START Dataset extract
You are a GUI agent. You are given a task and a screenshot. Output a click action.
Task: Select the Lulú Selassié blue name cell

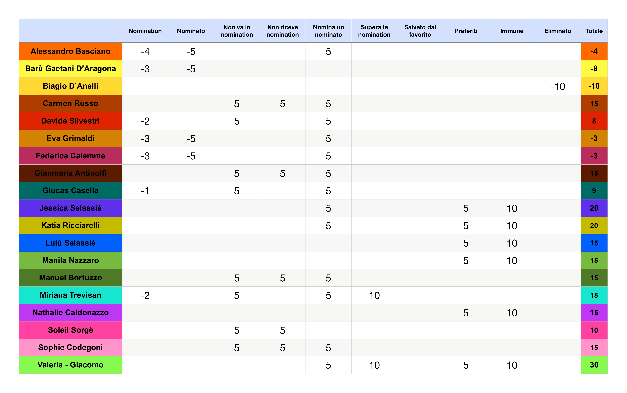click(x=70, y=243)
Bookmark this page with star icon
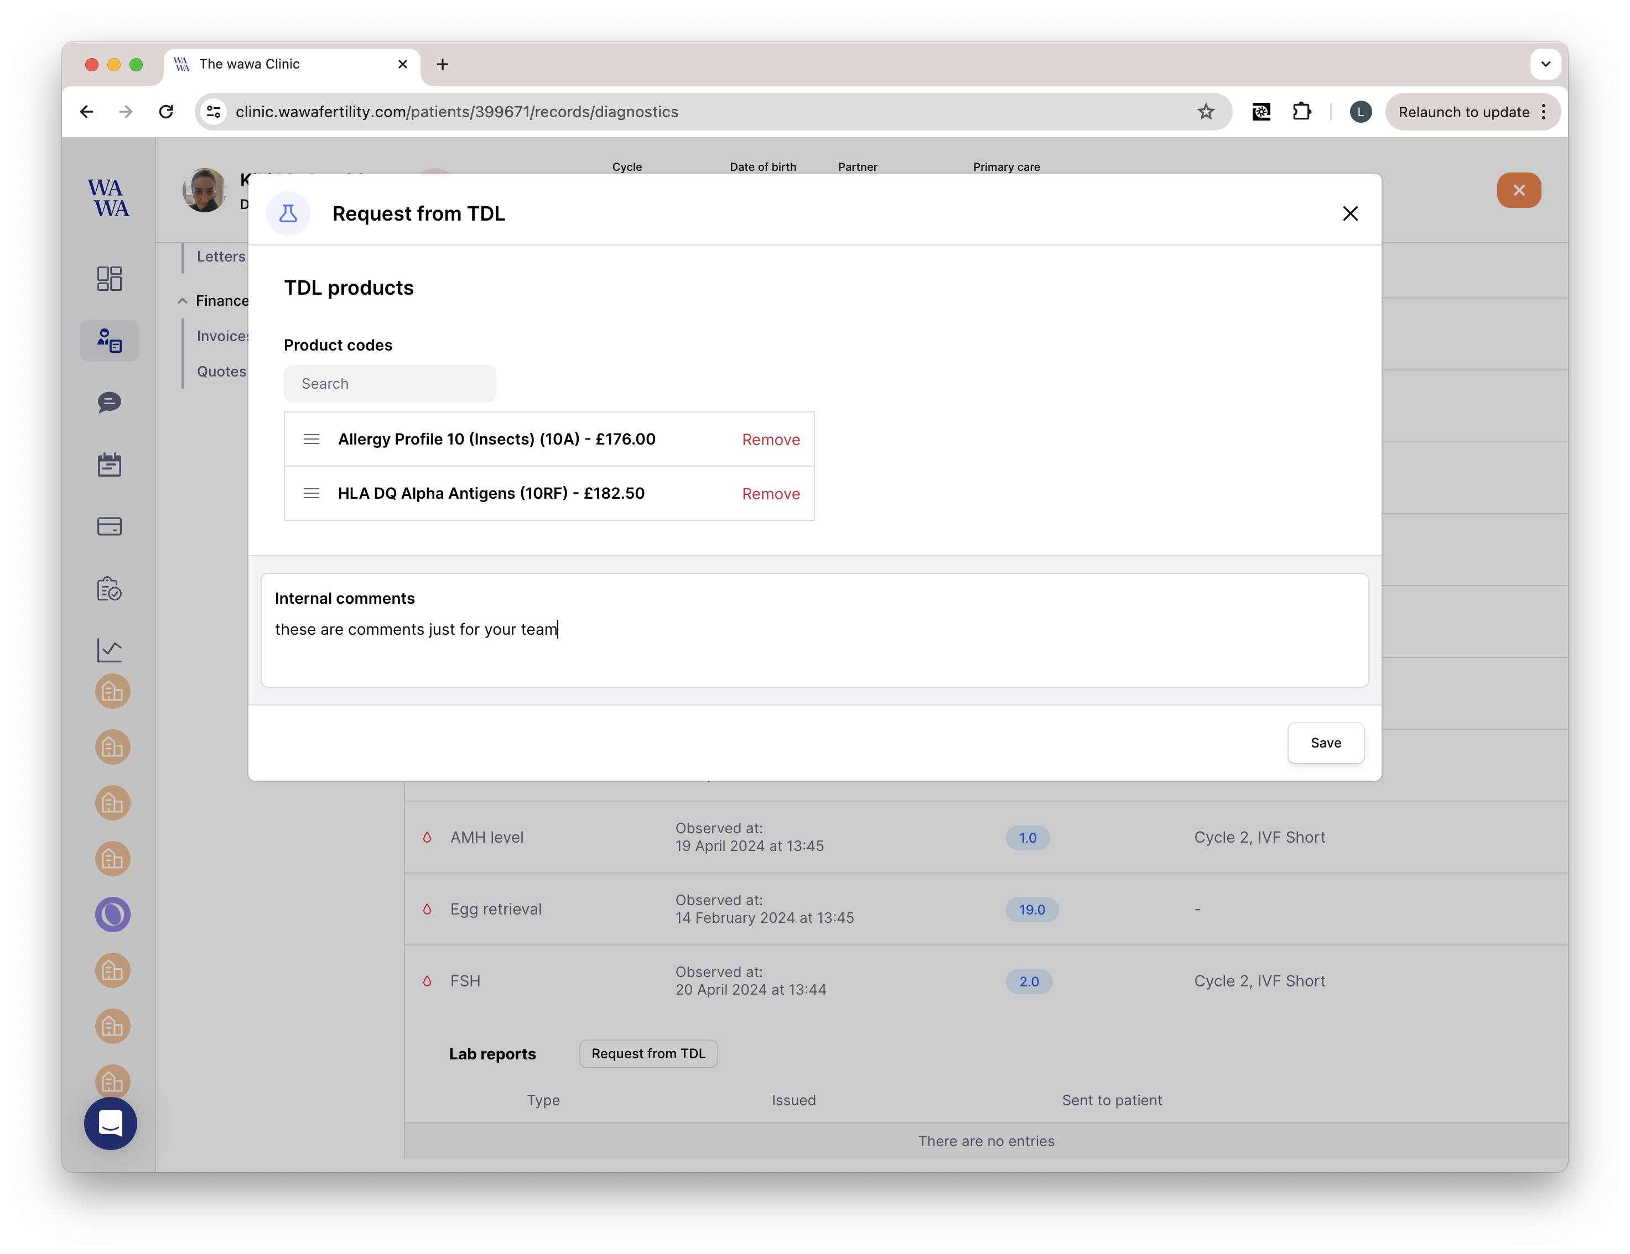The width and height of the screenshot is (1630, 1254). pyautogui.click(x=1205, y=112)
END Dataset extract
Requirement → Output the material above exactly, without pictures.

Exercise output →
You are a GUI agent. You are given a task and a screenshot. Output a click action.
Task: Select the Lulú Selassié blue name cell

click(x=70, y=243)
Bookmark this page with star icon
The width and height of the screenshot is (1630, 1254). pyautogui.click(x=1205, y=112)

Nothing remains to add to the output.